JW:  And so that lasted a few years, I think, until the Hyde Amendment, which is ’78, if I recall. I think that’s right.

SL:  Yes.

JW:  And so, were you involved in trying to fight the Hyde Amendment? By the way, the Hyde Amendment, for the audience, prohibited federal money for abortions.

SL:  Absolutely. Lots of states actually began to exclude Medicaid for abortion even before the Hyde Amendment. And so those were the states in which Ronda and I would file suit, and sometimes even win. Actually, I think we won all of those cases in the lower courts because it was a straightforward statutory argument. It’s a mandatory service, physician services, and Medicaid covers services. Anyway, we won a lot. By the time the Hyde Amendment went to the Supreme Court, I think we had won dozens of cases in the lower courts and we won all but one, so the Supreme Court decision was kind of a surprise.

JW:  And the decision obviously was, federal government can spend its money on whatever it wants.

SL:  My son was born in 1977, and I agreed when he was like three months old, to take the train down, to train the folks who were going to go lobby Congress against the Hyde Amendment. I didn’t dress up because I thought I was just meeting with friends and carrying a baby and nursing. I get there and do the training, and then the people say, “Sylvia, you have to go see the most important senators.” And I said, “That’s crazy. I’m not dressed. I’ve got a baby.” But we did it. It was actually brilliant because you can walk in and have a five-minute conversation about how wonderful babies are, but that’s not why I’m here.
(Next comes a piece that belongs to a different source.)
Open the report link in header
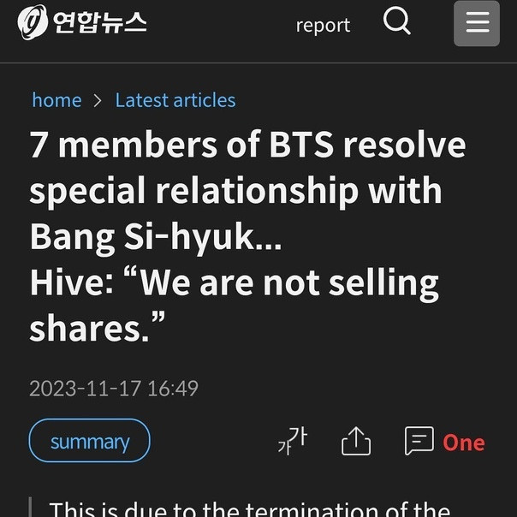This screenshot has height=517, width=517. point(323,26)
JW:  You went on to be a full-time law professor, right?

SL:  Yes, I became a full-time law professor in 1973. So, I was doing a lot of litigation as a law professor.
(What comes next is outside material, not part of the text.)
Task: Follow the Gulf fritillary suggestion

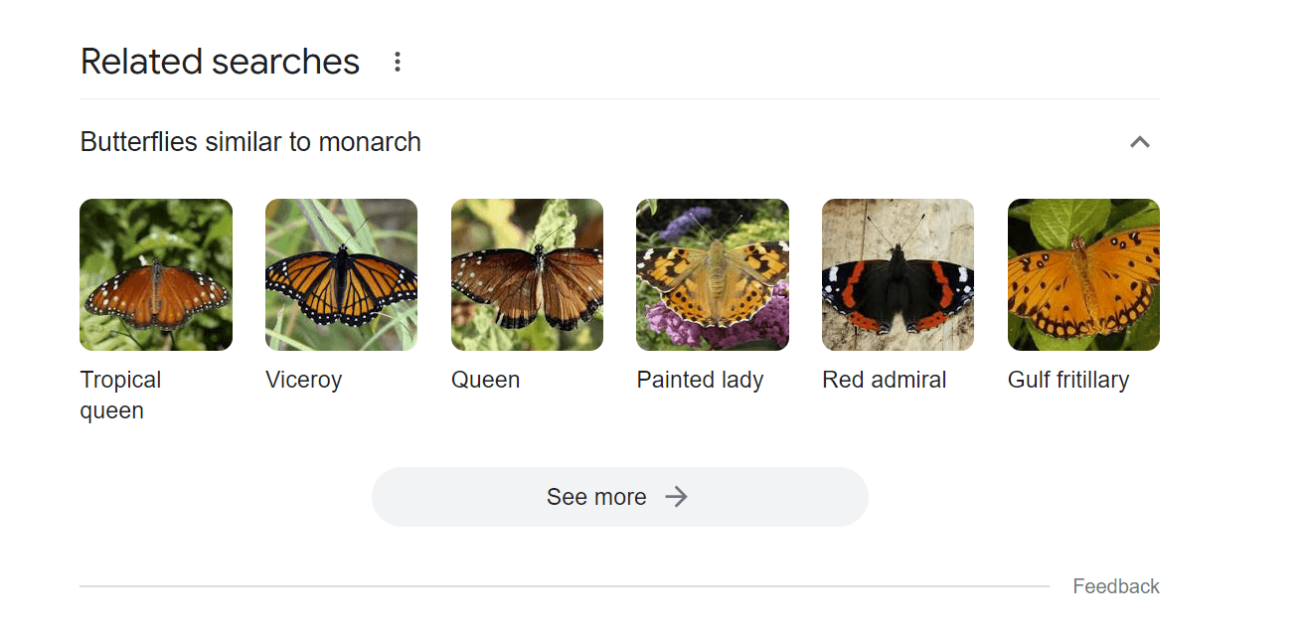Action: 1068,379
JW:  So, the feminist movement did get you at some point?

SL:  Well, yes, exactly. I mean, by the ’70s I had my consciousness raising group, and then when the Medicaid abortion questions come up, and people don’t see it as obvious, I realized it’s the same struggle, same fight.

JW:  So how would you say those early fights affected your career moving forward?
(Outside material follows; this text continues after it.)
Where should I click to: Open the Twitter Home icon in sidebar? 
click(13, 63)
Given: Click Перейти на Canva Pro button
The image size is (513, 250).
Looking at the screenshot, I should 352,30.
SL:  Well, I was the second woman at NYU Law School, and there wasn’t another for several years. The first woman at that time, didn’t think that the women had had anything to do with her getting hired. But I, as an NYU graduate, knew it never would have happened without the women students. She was so thrilled to have me come and play the role of the friend to the women students, and the women were so happy to have me come and thank them for giving me my job.

Most of my early scholarship was focused in the ’70s on health law. I wrote a book about Blue Cross. I wrote a book about medical malpractice. But also, women’s rights, and I wrote an article about insurance coverage for contraception, and insurance coverage for abortion. Both Ruth Ginsburg and I wrote basically the same article at the same time, that must have been 1983 or ’84 in which we both explain why abortion is better thought of as a gender discrimination issue than as a privacy issue. And so, I was thinking along those lines in my early scholarly career.

I think there were people on my tenure committee, one old guy in particular, had a conversation with a professor at Penn who was actually my friend Howie Lesnik. And he said, “Howie, Sylvia will never get tenure.” And Howie says, “Really? She works. What’s wrong with her? She’s written a lot of stuff.” And he said, “She works all the time, and brings her baby with her every place.”

JW:  As if you had a big choice, in those years.

SL:  Yes. Anyway, he did not prevail.